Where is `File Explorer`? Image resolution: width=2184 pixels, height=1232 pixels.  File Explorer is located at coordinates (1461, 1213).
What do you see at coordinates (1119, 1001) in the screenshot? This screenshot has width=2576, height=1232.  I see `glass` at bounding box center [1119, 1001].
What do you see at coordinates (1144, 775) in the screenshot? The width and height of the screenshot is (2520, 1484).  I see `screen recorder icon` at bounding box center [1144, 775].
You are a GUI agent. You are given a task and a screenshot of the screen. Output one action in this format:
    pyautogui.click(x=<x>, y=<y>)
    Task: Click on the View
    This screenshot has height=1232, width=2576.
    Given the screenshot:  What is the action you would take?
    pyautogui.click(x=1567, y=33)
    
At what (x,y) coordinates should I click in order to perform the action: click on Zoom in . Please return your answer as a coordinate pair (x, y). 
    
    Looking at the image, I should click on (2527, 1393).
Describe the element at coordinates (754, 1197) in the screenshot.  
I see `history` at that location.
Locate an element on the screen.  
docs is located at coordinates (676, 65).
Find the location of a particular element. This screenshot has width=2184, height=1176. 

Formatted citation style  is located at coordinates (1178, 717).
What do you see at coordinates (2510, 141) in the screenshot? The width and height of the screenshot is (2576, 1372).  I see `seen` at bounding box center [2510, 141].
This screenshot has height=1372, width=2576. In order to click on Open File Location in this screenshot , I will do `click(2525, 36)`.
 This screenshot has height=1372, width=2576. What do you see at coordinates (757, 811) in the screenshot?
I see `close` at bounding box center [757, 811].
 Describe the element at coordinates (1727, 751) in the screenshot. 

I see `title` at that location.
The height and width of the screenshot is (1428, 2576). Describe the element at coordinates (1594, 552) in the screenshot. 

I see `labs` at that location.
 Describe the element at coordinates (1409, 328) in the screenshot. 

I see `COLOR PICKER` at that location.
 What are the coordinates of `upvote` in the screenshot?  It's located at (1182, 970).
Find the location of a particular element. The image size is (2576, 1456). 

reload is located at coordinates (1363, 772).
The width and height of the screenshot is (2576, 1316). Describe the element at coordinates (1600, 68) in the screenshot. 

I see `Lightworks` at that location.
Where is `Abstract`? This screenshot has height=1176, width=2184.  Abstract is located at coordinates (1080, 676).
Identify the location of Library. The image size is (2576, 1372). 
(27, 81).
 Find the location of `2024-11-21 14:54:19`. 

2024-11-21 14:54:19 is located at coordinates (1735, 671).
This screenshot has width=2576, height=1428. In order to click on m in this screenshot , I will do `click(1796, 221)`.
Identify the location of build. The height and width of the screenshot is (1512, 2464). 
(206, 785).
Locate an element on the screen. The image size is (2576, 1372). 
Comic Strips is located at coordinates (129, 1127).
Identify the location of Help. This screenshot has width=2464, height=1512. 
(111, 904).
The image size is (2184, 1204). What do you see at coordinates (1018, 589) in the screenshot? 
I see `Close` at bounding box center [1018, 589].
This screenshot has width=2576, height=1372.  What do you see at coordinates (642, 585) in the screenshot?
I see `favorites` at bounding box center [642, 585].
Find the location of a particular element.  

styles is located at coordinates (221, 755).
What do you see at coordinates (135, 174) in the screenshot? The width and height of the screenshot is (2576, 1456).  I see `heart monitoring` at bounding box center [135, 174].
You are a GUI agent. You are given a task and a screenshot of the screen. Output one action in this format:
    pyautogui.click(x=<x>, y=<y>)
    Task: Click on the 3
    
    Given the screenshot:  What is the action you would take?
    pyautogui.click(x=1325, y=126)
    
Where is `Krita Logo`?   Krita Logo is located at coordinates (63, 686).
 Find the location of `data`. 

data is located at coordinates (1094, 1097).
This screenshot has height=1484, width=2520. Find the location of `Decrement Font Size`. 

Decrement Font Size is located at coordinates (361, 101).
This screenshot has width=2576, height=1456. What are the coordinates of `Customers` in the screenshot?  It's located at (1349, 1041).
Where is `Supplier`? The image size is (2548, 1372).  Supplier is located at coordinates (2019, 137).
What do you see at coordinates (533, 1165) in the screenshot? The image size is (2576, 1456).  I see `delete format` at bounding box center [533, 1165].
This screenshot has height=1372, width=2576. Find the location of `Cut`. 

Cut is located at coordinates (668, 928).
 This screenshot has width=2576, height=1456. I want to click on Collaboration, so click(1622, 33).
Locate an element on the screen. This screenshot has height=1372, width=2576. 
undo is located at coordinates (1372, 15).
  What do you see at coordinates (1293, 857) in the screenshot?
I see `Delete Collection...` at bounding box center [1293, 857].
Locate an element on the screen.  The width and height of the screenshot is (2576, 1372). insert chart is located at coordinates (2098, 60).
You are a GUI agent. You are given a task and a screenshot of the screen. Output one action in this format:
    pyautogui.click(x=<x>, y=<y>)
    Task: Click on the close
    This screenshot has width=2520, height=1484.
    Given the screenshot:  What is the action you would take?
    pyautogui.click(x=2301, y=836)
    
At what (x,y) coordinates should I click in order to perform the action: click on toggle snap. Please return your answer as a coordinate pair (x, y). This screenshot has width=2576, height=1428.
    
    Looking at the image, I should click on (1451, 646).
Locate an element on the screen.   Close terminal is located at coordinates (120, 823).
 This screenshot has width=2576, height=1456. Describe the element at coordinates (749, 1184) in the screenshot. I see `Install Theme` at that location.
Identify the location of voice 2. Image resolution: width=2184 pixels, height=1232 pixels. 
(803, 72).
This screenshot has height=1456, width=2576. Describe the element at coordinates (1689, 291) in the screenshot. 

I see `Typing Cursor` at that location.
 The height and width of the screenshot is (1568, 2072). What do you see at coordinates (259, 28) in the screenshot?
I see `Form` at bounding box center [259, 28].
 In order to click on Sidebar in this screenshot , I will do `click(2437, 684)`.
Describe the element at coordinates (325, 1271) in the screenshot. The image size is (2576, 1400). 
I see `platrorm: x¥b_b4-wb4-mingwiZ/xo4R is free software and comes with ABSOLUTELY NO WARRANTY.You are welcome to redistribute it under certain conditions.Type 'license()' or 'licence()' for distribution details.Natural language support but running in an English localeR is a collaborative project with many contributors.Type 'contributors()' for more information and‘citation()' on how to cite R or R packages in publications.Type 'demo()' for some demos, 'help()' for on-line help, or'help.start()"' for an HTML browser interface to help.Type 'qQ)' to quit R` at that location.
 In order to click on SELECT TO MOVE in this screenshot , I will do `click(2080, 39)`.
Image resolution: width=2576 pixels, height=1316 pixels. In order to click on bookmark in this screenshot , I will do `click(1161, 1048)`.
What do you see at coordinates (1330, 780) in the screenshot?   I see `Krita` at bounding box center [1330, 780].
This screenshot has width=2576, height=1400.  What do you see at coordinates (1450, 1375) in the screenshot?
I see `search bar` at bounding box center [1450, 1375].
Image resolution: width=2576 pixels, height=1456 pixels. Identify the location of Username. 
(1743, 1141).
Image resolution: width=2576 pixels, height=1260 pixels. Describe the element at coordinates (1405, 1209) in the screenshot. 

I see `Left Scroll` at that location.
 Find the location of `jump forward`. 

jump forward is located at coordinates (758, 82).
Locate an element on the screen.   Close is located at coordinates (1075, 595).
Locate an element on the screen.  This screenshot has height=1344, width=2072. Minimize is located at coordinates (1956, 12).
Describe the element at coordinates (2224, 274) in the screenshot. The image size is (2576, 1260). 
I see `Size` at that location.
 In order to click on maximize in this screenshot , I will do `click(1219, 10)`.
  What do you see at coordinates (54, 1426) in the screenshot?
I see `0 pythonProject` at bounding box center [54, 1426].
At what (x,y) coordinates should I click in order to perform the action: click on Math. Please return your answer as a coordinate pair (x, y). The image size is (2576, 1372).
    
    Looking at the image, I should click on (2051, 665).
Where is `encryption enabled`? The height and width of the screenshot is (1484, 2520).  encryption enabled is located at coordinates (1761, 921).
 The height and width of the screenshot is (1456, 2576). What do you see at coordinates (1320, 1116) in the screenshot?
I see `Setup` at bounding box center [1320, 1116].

== == ==

How many lines in the data above contain the string "Describe"? Reply with the number alone.

## Result below
10